-- DOCUMENT EXTRACT follows --

Saturday, June 05, 2010

A letter from Robert Ryan



Ed here: The Night Editor is an essential site for noir fans. It linked to two excellent pieces about Robert Ryan. This one details Ryan's acting life but also the family scandal that darkened his boyhood. This is from The Chicago Reader copyright 2009. Here's The Night Editor http://thenighteditor.blogspot.com/ By coincidence I saw two John Garfield pictures within the last couple of weeks and as I watched I thought of how much Garfield and Ryan were the ying and yang of noir. Garfield oppressed by grief quiet, insular, melancholy; Ryan also deeply aggrieved and insular as well but haunted and volcanic. I wish these two great actors had done a picture together.

The Actor’s Letter
A reminiscence from film noir icon Robert Ryan, newly unearthed by his daughter, sheds light on his Chicago childhood—and his family’s connection to a tragic chapter in the city’s history.

-- DOCUMENT EXTRACT concluded --
-- GIVEN DATA follows --

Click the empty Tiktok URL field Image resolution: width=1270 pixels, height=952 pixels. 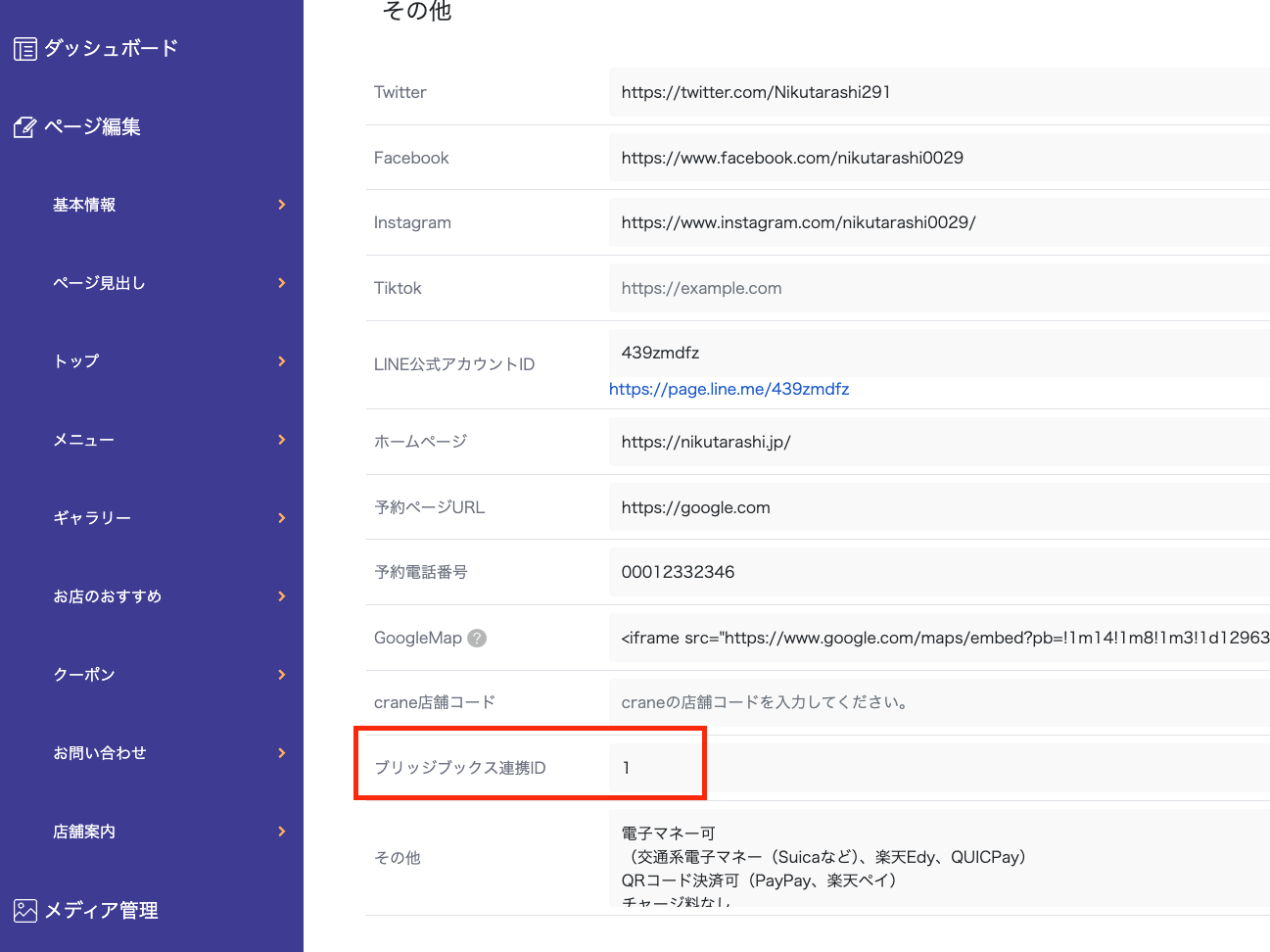938,288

-- GIVEN DATA concluded --

• WORK TASK A: From the blog post about Robert Ryan, copy the passage from "Ed here: The" up to and including "a picture together.".
• WORK TASK B: In the blog post about Robert Ryan, which publication holds the copyright to the piece about Ryan?
• WORK TASK C: Continue the blog post about Robert Ryan from its last sentence.
The material is not required for this work.

• WRITTEN REPLY A:
Ed here: The Night Editor is an essential site for noir fans. It linked to two excellent pieces about Robert Ryan. This one details Ryan's acting life but also the family scandal that darkened his boyhood. This is from The Chicago Reader copyright 2009. Here's The Night Editor http://thenighteditor.blogspot.com/ By coincidence I saw two John Garfield pictures within the last couple of weeks and as I watched I thought of how much Garfield and Ryan were the ying and yang of noir. Garfield oppressed by grief quiet, insular, melancholy; Ryan also deeply aggrieved and insular as well but haunted and volcanic. I wish these two great actors had done a picture together.

• WRITTEN REPLY B: The Chicago Reader, copyright 2009.

• WRITTEN REPLY C:
By J.R. Jones

The full autobiographical letter that Robert Ryan wrote to his children can be found here; for more on Ryan's filmography and an appreciation of his work, see "The Essential Robert Ryan."
On-screen, Robert Ryan was a man with secrets. Film noir fans remember him as the bigoted army sergeant concealing his murder of a Jewish man in Crossfire (1948), or the small-town projectionist eaten up by his love for another man's wife in Clash by Night (1952), or the seething detective whose closed-door brutality against witnesses has begun to soil his reputation in On Dangerous Ground (1952). Born in Chicago on November 11, 1909, Ryan enjoyed a 30-year career in movies, and by the time he died of cancer in 1973 he'd played everything from romantic leads to western heavies, from Jay Gatsby to John the Baptist. But the persona that lingers is that of a strong, intelligent man guarding some storm of emotion—fear, guilt, helpless rage. Even in broad daylight he seemed cloaked in shadow.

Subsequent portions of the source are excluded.